On the question about Ferdinand's election as King of Rome, Luther strongly advised his Elector to give way. The danger which, in the event of his refusal, menaced both himself and the whole of Germany appeared to Luther far too serious to justify it. The occasion would be used to deprive him of the Electorship, and perhaps give it to Duke George; and Germany would be rent asunder and plunged into war and misery. This, said Luther, was his advice; adding, however, that as he held such a humble position in the world, he did not understand to give much advice in such important matters, nay, he was 'too much like a child in these worldly affairs.'
But a change had now come in his views about the right of resistance; a change which, though in reality but an advance upon his earlier principles, led to an opposite result. He taught that civil authorities and their ordinances were distinctly of God, and by these ordinances he understood, according to the Apostle's words, the different laws of different States, so far as they had anywhere acquired stability. With regard to Germany, as we have seen, his good monarchical principles did not as yet prevent his holding the opinion that the collective body of the princes of the Empire could dethrone an unworthy Emperor. The determining question with him now was what the law of the Empire or the edict of the Emperor himself would decide, in the event of resistance being offered by individual States of the Empire, which found themselves and their subjects injured in their rights and impeded in the fulfilment of their duties. The answer to this, however, he conceived to be a matter no longer for theologians, but for men versed in the law, and for politicians. Theologians could only tell him that though, indeed, a Christian, simply as a Christian, must willingly suffer wrong, yet the secular authorities, and therefore every German prince having authority, were bound to uphold their office given them by God, and protect their subjects from wrong. As to what were the established ordinances and laws of each individual State, that was a matter for jurists to decide, and for the princes to seek their counsel. Accordingly, the Wittenberg theologians declared as their opinion that if those versed in the law could prove that in certain cases, according to the law of the Empire, the supreme authority could be resisted, and that the present case was one of that description, not even theologians could controvert them from Scripture.
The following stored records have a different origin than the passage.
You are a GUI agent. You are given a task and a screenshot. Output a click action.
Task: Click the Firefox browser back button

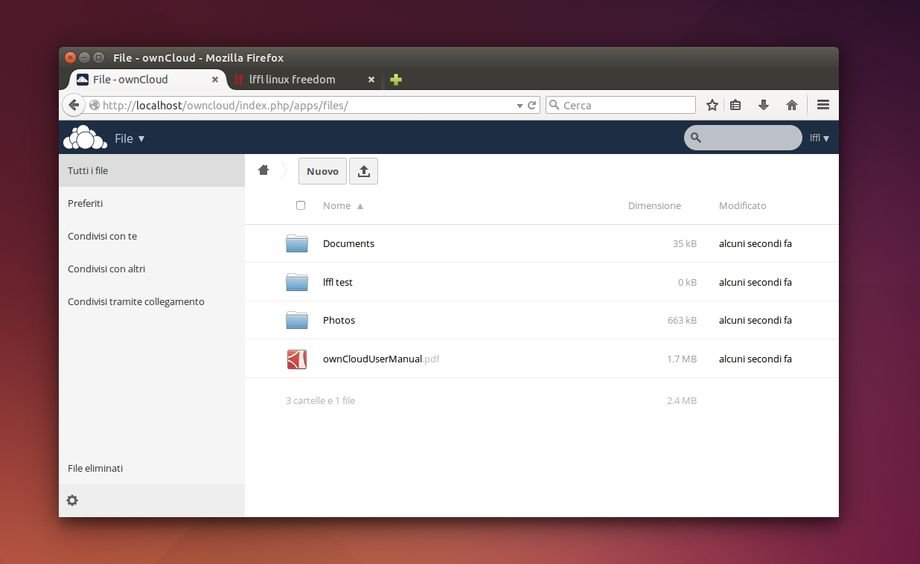74,105
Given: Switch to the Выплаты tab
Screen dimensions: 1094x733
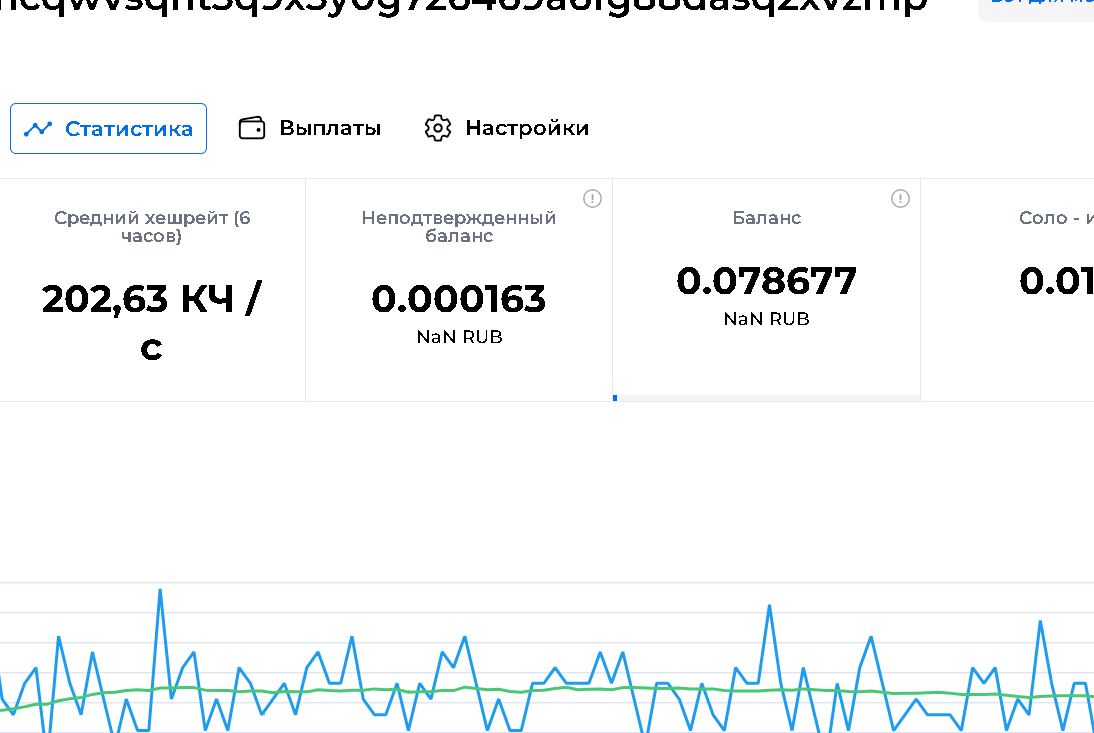Looking at the screenshot, I should pyautogui.click(x=310, y=128).
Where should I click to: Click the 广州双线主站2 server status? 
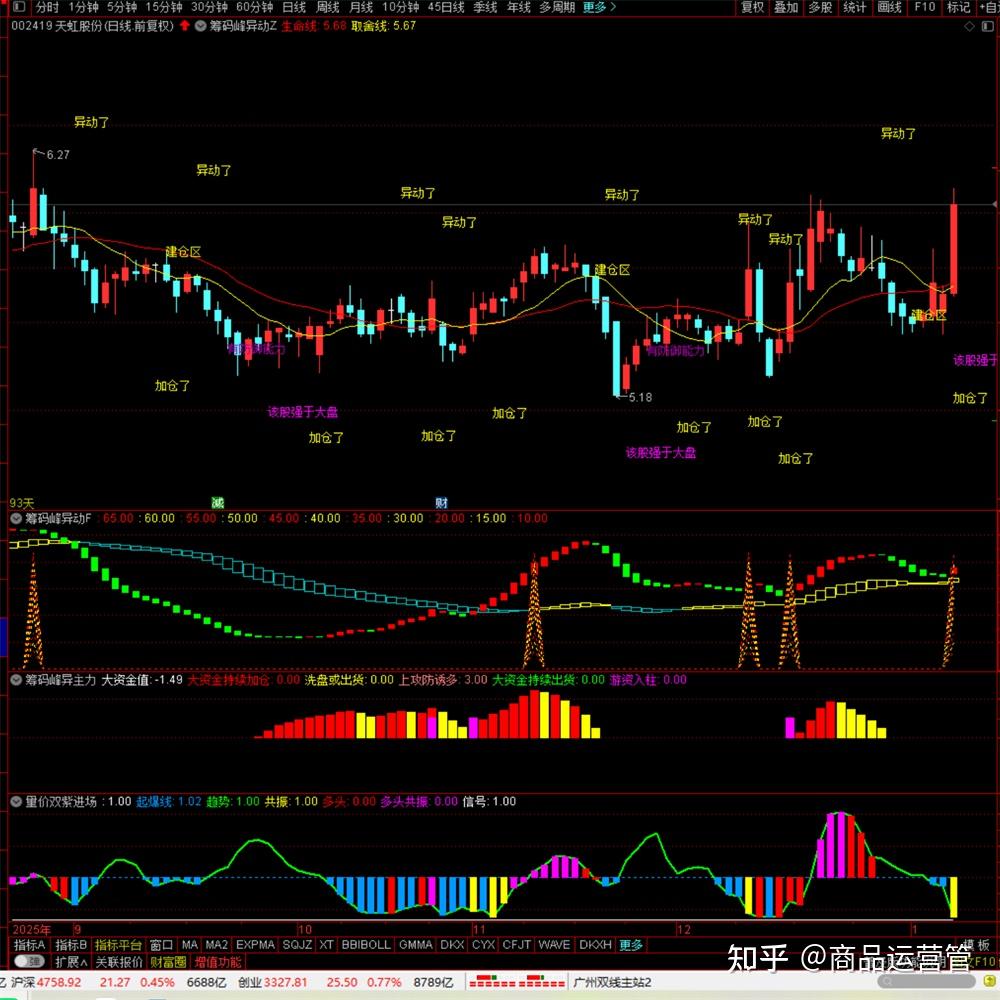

In condemning previously all resistance, they said, they 'had not known that the sovereign power itself was subject to the law.' The net result was that the allies really considered themselves justified in offering resistance to the Emperor, and prepared to do so. The responsibility, as Luther warned them, must rest with the princes and politicians, inasmuch as it was their duty to see that they had right on their side. 'That is a question,' he said, 'which we neither know nor assert: I leave them to act.'
Luther gave open vent to his indignation at the Recess of the Diet and the violent attacks of the Catholics in two publications, early in 1531, one entitled 'Gloss on the supposed Edict of the Emperor,' and the other, 'Warning to his beloved Germans.' In the former he reviewed the contents of the Edict and the calumnies it heaped upon the Evangelical doctrines, not intending, as he said, to attack his Imperial Majesty, but only the traitors and villains, be they princes or bishops, who sought to work their own wicked will, and chief of all the arch-rogue, the so-called Vicegerent of God, and his legates. The other treatise contemplates the 'very worst evil' of all that then threatened them, namely, a war resulting from the coercive measures of the Emperor and the resistance of the Protestants. As a spiritual pastor and preacher he wished to counsel not war, but peace, as all the world must testify he had always been the most diligent in doing. But he now openly declared that if, which God forbid, it came to war, he would not have those who defended themselves against the bloodthirsty Papists censured as rebellious, but would have it called an act of necessary defence, and justify it by referring to the law and the lawyers.